EXTRACTED INFORMATION section start
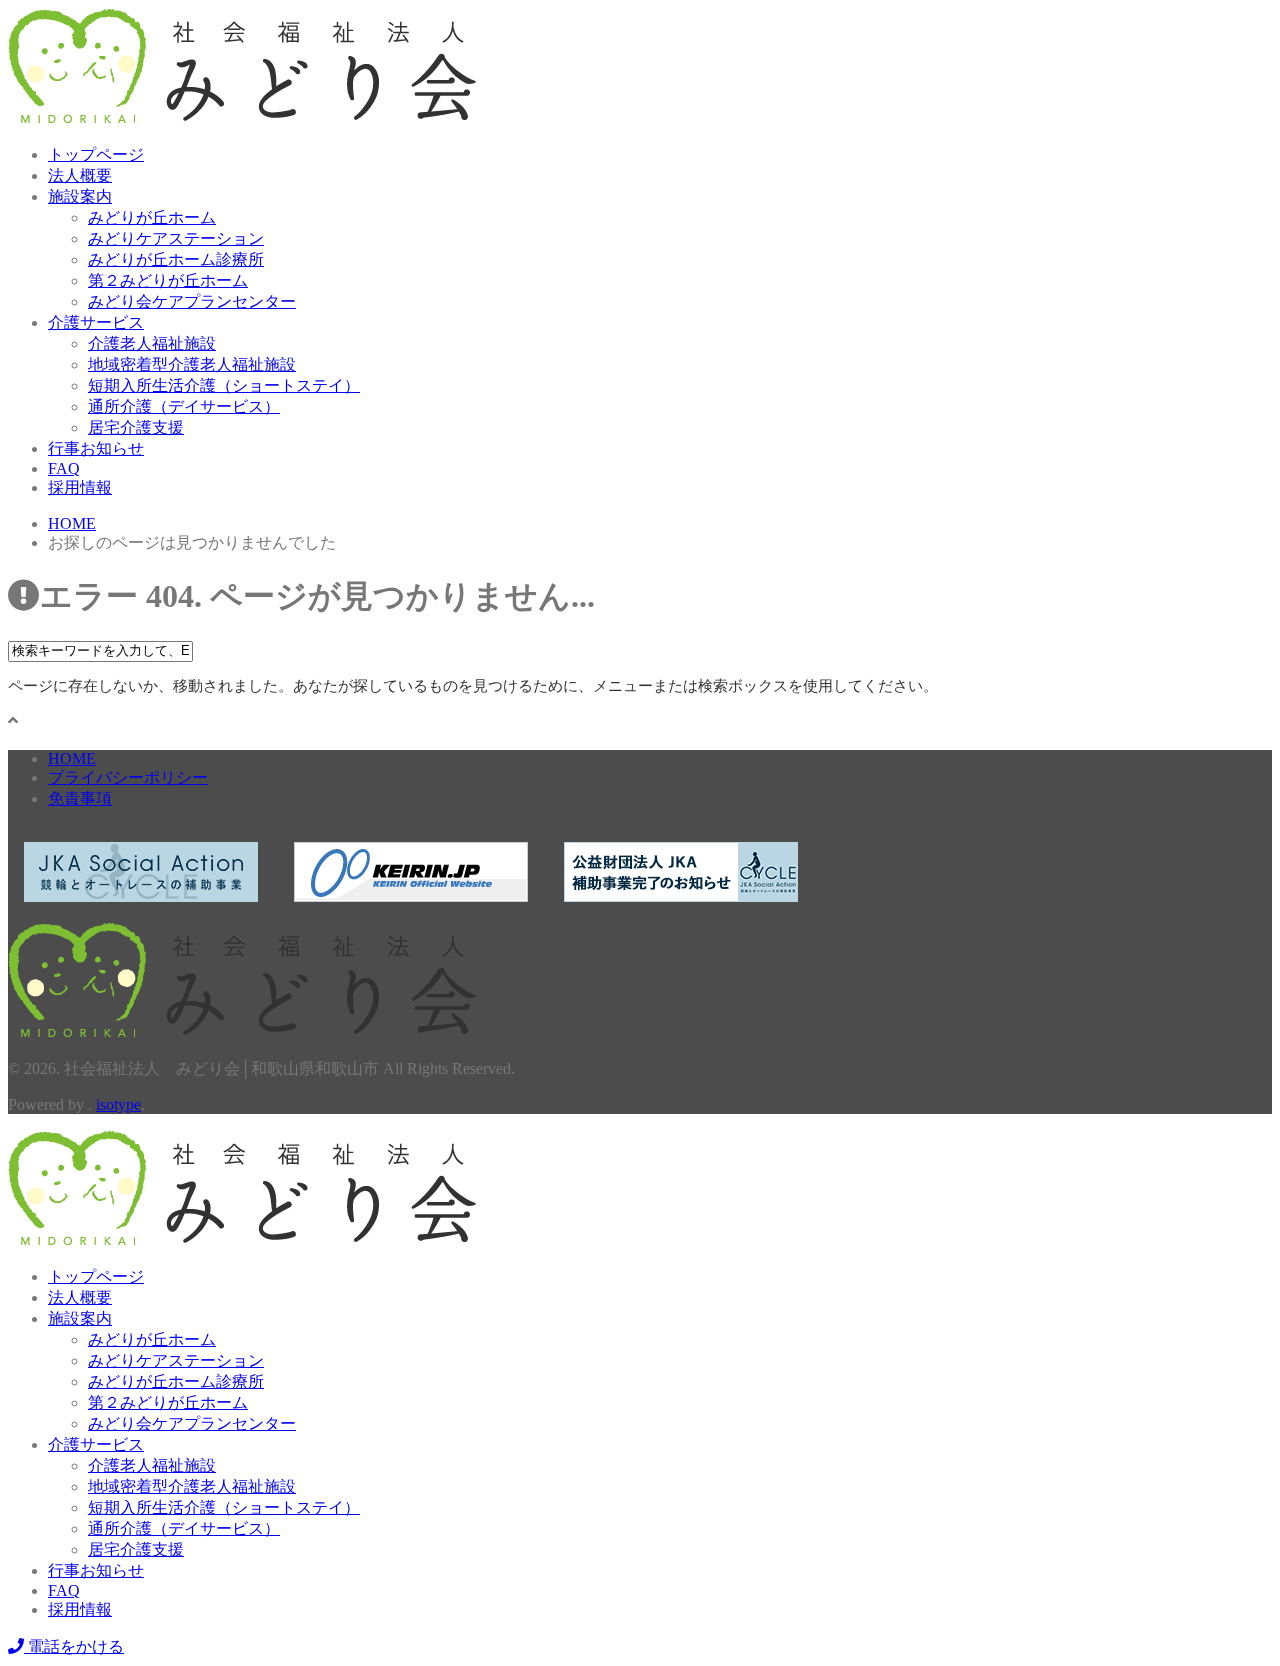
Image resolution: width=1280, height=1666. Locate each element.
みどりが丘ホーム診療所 (176, 259)
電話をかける (74, 1646)
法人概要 (80, 175)
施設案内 (80, 196)
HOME (72, 758)
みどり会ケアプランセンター (192, 301)
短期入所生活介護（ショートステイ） (224, 385)
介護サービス (96, 322)
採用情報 (80, 487)
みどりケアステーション (176, 238)
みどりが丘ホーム (152, 217)
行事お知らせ (96, 448)
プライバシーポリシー (128, 777)
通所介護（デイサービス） (184, 406)
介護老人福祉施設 (152, 343)
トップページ (96, 154)
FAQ (64, 468)
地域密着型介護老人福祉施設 (192, 364)
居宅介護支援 (136, 427)
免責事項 (80, 798)
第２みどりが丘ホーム (168, 280)
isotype (118, 1104)
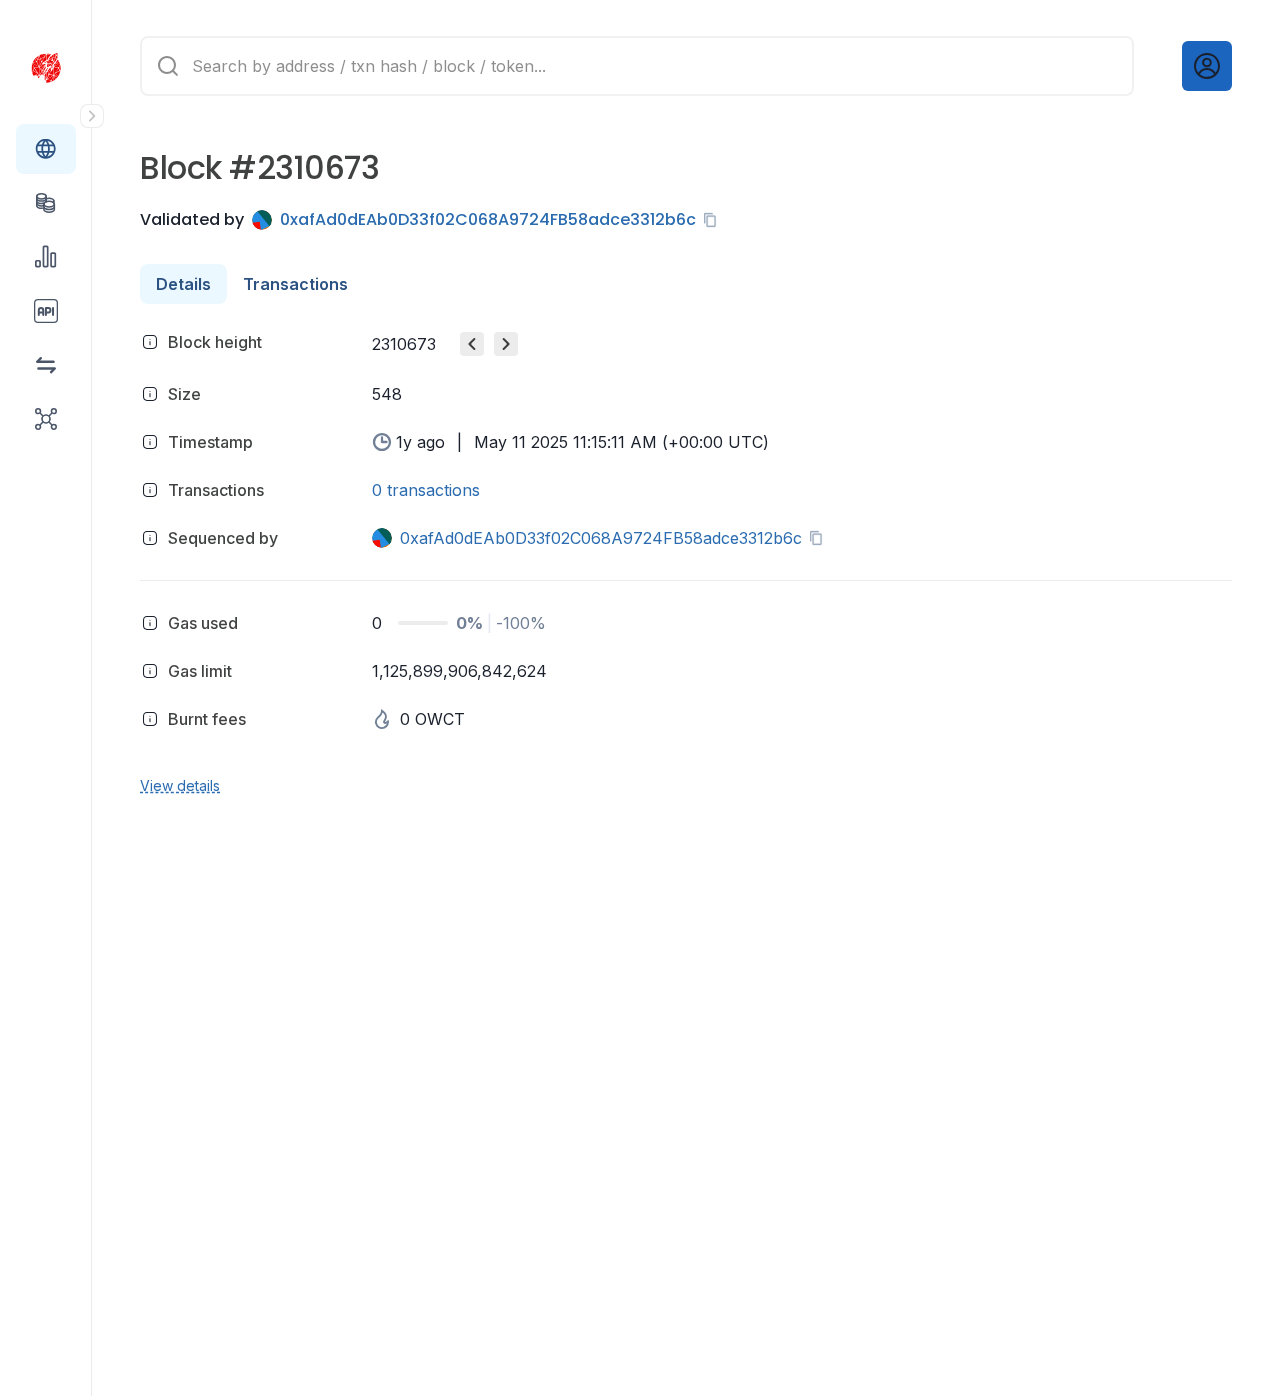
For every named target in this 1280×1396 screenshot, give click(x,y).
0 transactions (426, 490)
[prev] (472, 344)
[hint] (150, 342)
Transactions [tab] (295, 284)
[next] (506, 344)
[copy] (714, 220)
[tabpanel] (686, 560)
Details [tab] (183, 284)
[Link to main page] (46, 68)
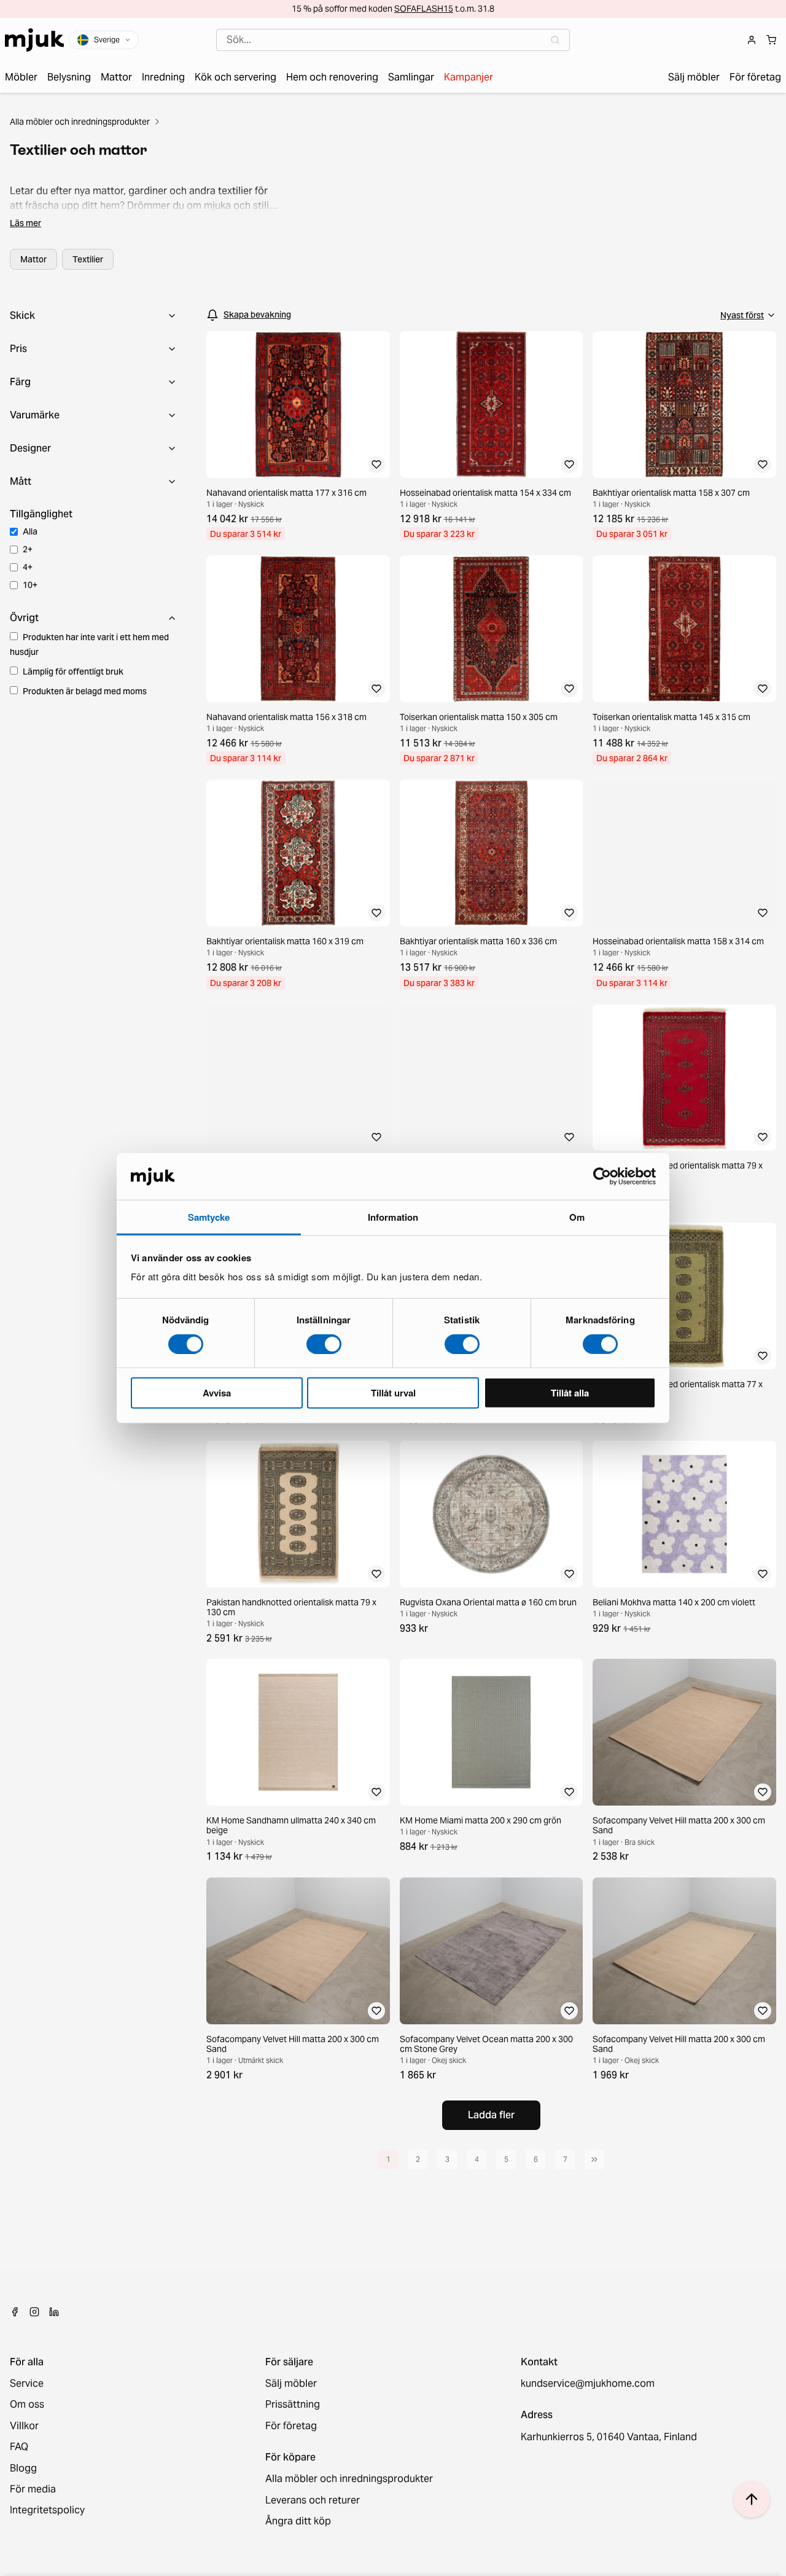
EXTRACTED INFORMATION section end
* _INSTRUCTIONS FOR THE TASK_
Where the line containing "[hint] (150, 342)" appears, begin copying there and continue exactly through the final line of the records; both end lines belong in the copy, pictures do not.

* _RESPONSE FOR THIS EXERCISE_
[hint] (150, 342)
Transactions [tab] (295, 284)
[next] (506, 344)
[copy] (714, 220)
[tabpanel] (686, 560)
Details [tab] (183, 284)
[Link to main page] (46, 68)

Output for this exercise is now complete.